Gil Kerlikowske, the White House 'drug czar,' urged Fla. governor Rick Scott to reinstate a prescription drug-monitoring database he axed in this year's state budget, The Associated Press reported Feb. 23. The governor refused, even as the Drug Enforcement Administration (DEA) and local law enforcement announced raids on multiple pain clinics in south Florida.

As Join Together reported Feb. 18, “pill mills” are pain clinics that sell pain medications to people shopping for narcotics. Pill mill databases — which allow pharmacists and law enforcement officials to keep track of prescriptions — have been established in 42 states to prevent “doctor shopping” and to quickly identify doctors who are passing out prescription medication illegally.

Kerlikowske was in Kentucky at the invitation of Republican state senator Mitch McConnell, who is concerned about the impact of drug abuse on the state budget. Kentucky officials — along with officials from West Virginia, Tennessee and Ohio — have all said that residents from their states travel to Florida to obtain prescription pain medications illegally.

The governor of Kentucky, Steve Beshear, sent Gov. Scott a letter asking him to reinstate the pill mill database. “Some Kentucky authorities estimate that 60 percent of the area's illegal prescription pills come from Florida,” he wrote, “and the Kentucky State Police arrested over 500 people in 2009 from eastern Kentucky who had traveled to Florida for this purpose.”

Kerlikowse said Florida's pill mills were “a direct pipeline to pills being supplied here in Kentucky and is [sic] directly responsible for the deaths of people here in Kentucky.”

“People don't recognize that prescription drugs can kill you,” he said. “They don't recognize that prescription drugs are highly addictive. They often think they're safe because after all it's just a prescription.”

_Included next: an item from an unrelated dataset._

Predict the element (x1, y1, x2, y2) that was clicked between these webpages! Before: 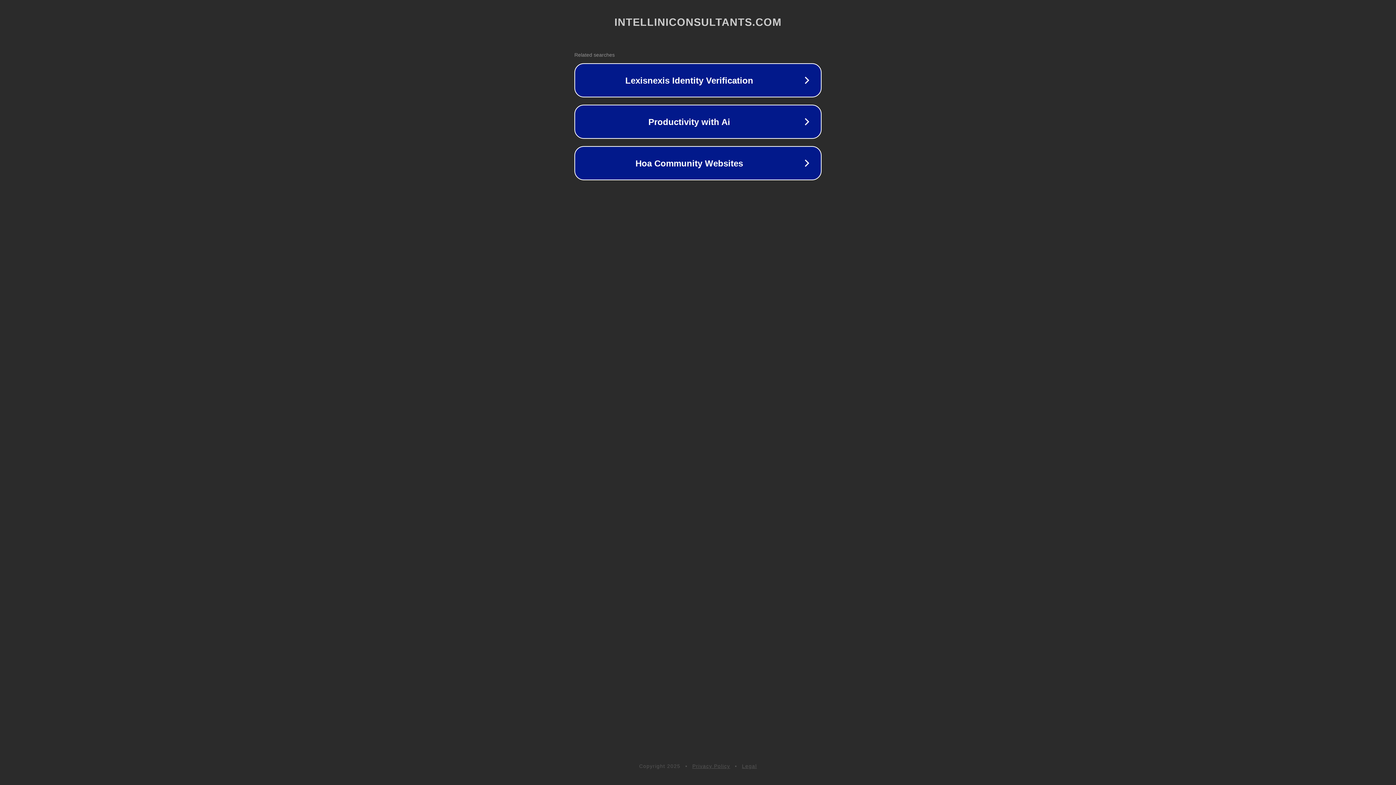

Scott said he would not change his mind on the database. A spokesman said he was concerned about its $500,000 cost and maintaining patient privacy.

The Florida legislature directed the state office of drug control to create the database in 2009 using private funds, not tax dollars. After the office raised the money from private sources and was ready to implement the database, it was eliminated in one of Scott's first acts as governor.

According to news reports, an average of seven people a day in Florida die from prescription drug overdoses.

In related news, the South Florida Business Journal reported Feb. 23 that the Drug Enforcement Administration (DEA) and local Florida law enforcement raided numerous pain clinics in south Florida, charging 18 people, including six doctors. The U.S. Attorney Wilfred Ferrer said it was only a wave in an ongoing undercover operation begun 2009 called “Operation Pill Nation,” in which, the paper said, “more than 340 undercover officers obtained narcotics from over 60 doctors at over 40 pain clinics in Florida.” 

“If you are working in a pill mill,” said DEA agent Mark Trouville, “we have probably bought dope from you and we are probably coming to see you soon.”